Bend OR USA, United States Mosaik Medical Full time
Mosaic Community Health prides itself on being an innovative health system that pioneers unique and creative ways to provide and improve patient access to health care. Since our founding in 2002 we have proudly served insured and uninsured patients regardless of age, ethnicity, or income.

We focus on a holistic approach to patient care by incorporating behavioral health, pharmacy, and nutrition support to serve patients in the most meaningful way. At Mosaic Community Health, you will work with incredibly dedicated and mission-centered peers and be part of a dynamic team based environment.
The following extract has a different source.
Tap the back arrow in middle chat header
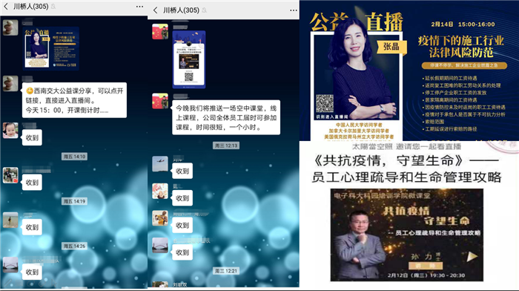519x291 pixels. point(155,10)
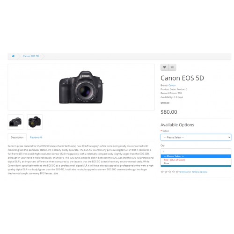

Mosaic Community Health offers more than just a job, it is a lifestyle. A lifestyle of serving others. A lifestyle of being an integral part of your community. A lifestyle that offers work/life balance. A lifestyle of enjoying the outdoors Central Oregon offers over 300 days of sunshine a year, so enjoy a PTO day on the mountain, biking/hiking trails, or the river A lifestyle that improves lives, including yours. Of course, we also offer a great benefit package

Opportunity

The RN Case Manager (RNCM) is responsible for performing intake and case management services for high-risk patients in the Mosaic Community Health Home. This high-risk population may include patients with complex medical conditions, and/or socioeconomic and mental health co-morbidities.
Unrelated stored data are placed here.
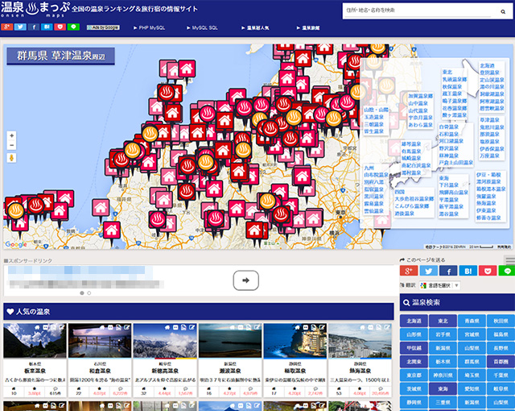This screenshot has width=515, height=411.
Task: Share via Twitter icon in the header
Action: tap(21, 27)

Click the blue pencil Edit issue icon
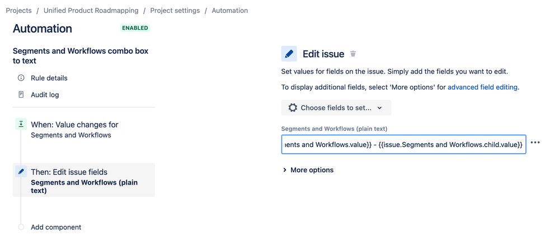point(289,54)

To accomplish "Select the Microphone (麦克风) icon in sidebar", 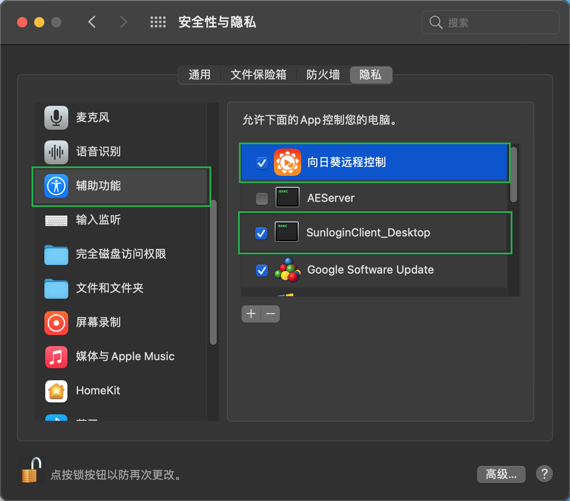I will point(56,118).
Using the Nursing Process, assesses, plans, implements, coordinates, monitors and evaluates all options and services with the goal of optimizing the patient's health status. The RNCM will demonstrate and apply knowledge of the principles of comprehensive case management, patient-centered, culturally sensitive care coordination and management of complex patients.

RNCM's may have a designated prenatal or newborn focus.

Responsibilities

  • Manage a defined panel of high-risk patients with the goals of optimizing the patients' health status and minimizing inpatient hospital and emergency department utilization
  • Collaborate with Quality, Value Improvement, and Population Health staff to identify high-risk patients
  • Implement evidence-based interventions and approved protocols for chronic conditions
  • Integrate evidence-based clinical guidelines, preventive guidelines, and approved protocols in the development of individualized, patient-centered care plans
  • Provide follow-up with patients/families regarding transitions of care, including: medication reconciliation, timely follow-up appointments, patient education, and coordination of care
  • Assess health, educational, and psychosocial needs of the patient/family and develop, implement and evaluate care plans

Skills & Knowledge

Required: Superior nursing process skills. Critical thinking and problem solving skills. Excellent written, verbal, telephone and interpersonal communication skills. Understanding of patient and family-centered care concepts. Strong organizational skills. Familiarity/experience with patient interaction on the telephone. Basic typing and computer skills and comfort with Microsoft Windows operating system.

Preferred: EHR experience - EPIC experience a plus. Fluency in Spanish preferred. Involvement with quality improvement processes. Clinical system design and development. Motivational Interviewing experience. Knowledge of health insurance plans, standard office policies and procedures as well as regulatory requirements including CLIA and OSHA standards.